Use the sales data from a period of four months to develop a prediction model, which can be used to predict the products time of sell out in the following month. The aim is to predict as accurately as possible the precise day when items will sell out.
Provided by Data Mining Cup 2018 (International Student Competition) https://www.data-mining-cup.com/reviews/dmc-2018/
Step 1: Data exploration and cleaning
- time searies
- outlier detection
- statistical data
Step 2: Feature Engineering
- create new features based on historical sales and stock data
- create lag features
- involve reasonable external features. e.g.

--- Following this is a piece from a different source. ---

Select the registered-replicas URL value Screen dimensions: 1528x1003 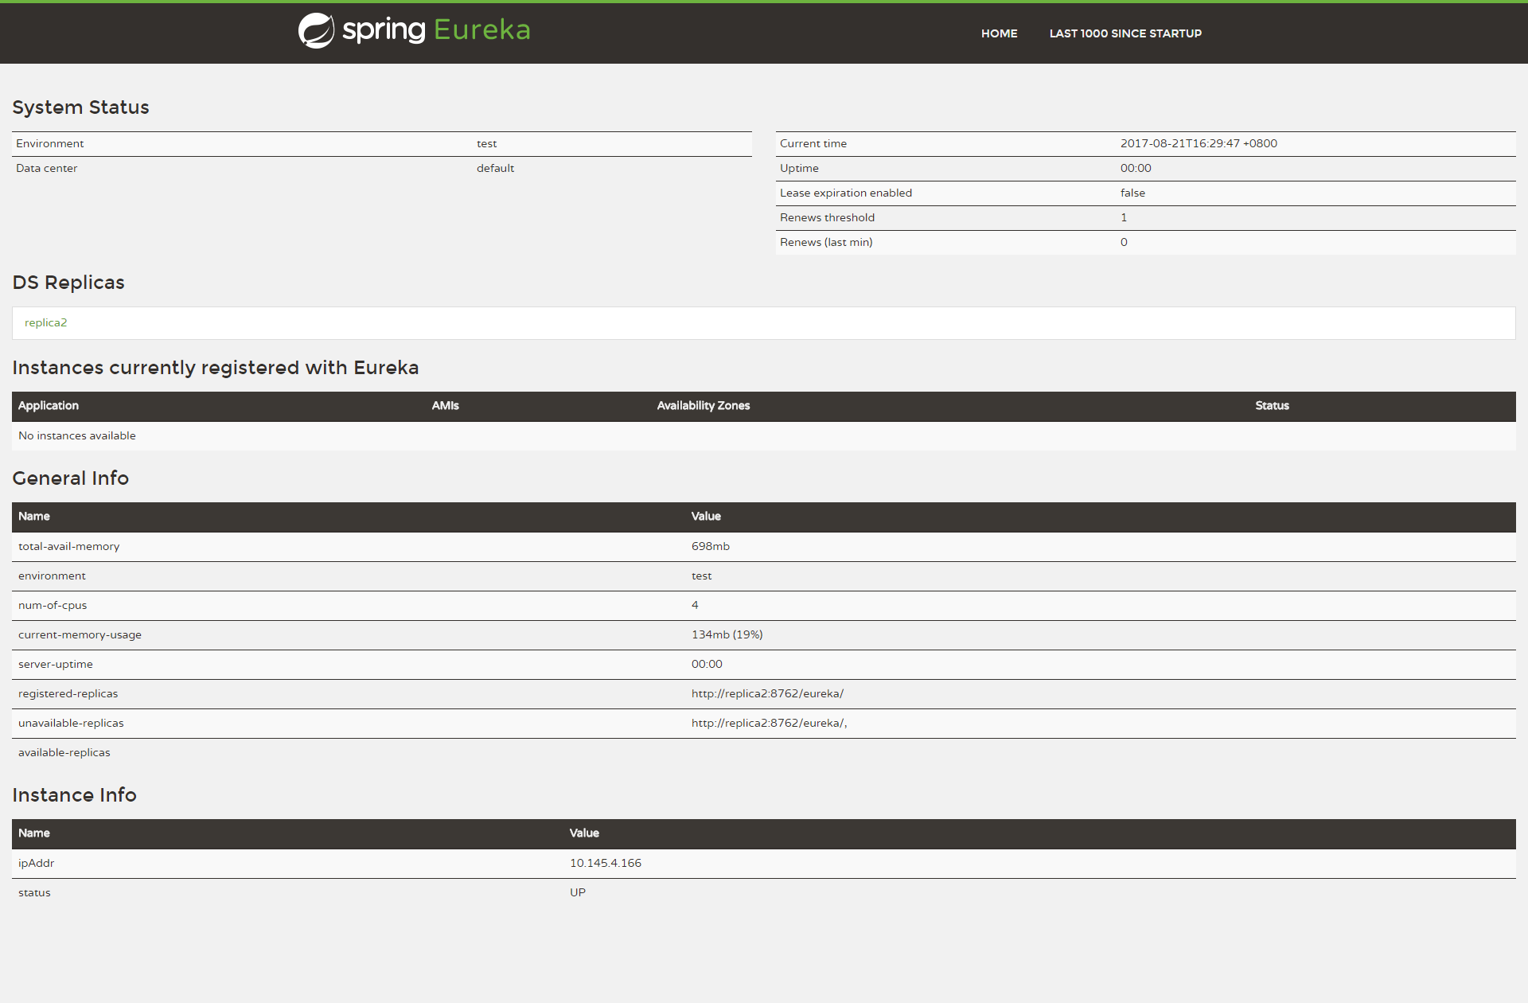767,694
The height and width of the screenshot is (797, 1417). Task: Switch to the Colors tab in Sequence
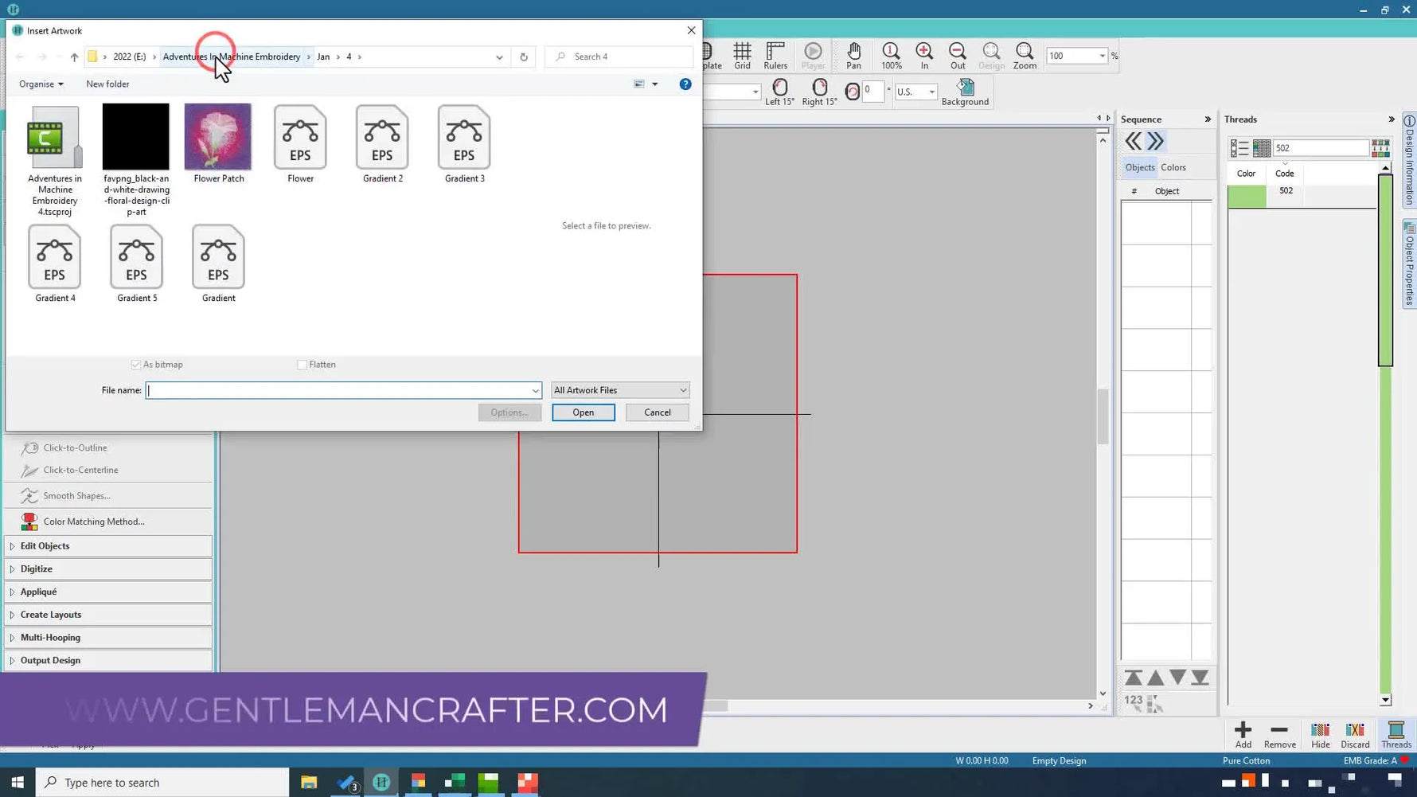(1173, 167)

Sepcial brand group, weather
- feature selection
Step 3: Clustering
- sales tendency shows 'grouping' pattern, so we decide to apply cluster before time-series model
- 'hard' clustering by data category, K-means and a time-series clustering model
Step 4: Time-Series Model
- pure time-series model: ARIMA
- to involve more features duting prediction, also used tree-based regressions
Step 5: Model Ensembling
- method 1: combine best model from different clusters
- method 2: stacking
- Metrics: sum of the absolute error dates of all 10,000 products
- Baseline: 261.02
- Our Result:
Model | Avg.Score | Standard Deviation |
---|---|---|
ARIMA | 248.9 | 0.34 |
Windowing-lag20 w/ ANN | 250.8 | 0,38 |
GBoost Regression | 253.6 | 0,59 |
GBR w/ sumUnits | 251.7 | 0,45 |
Combine Model | 245.8 | 0,37 |
Ensemble Model | 250.9 | 0,61 |
This repos is used to store the code without the raw dataset. So the code is not directlly runnable with the cup data, but all intermediate results are maintained inside the jupyter notebook.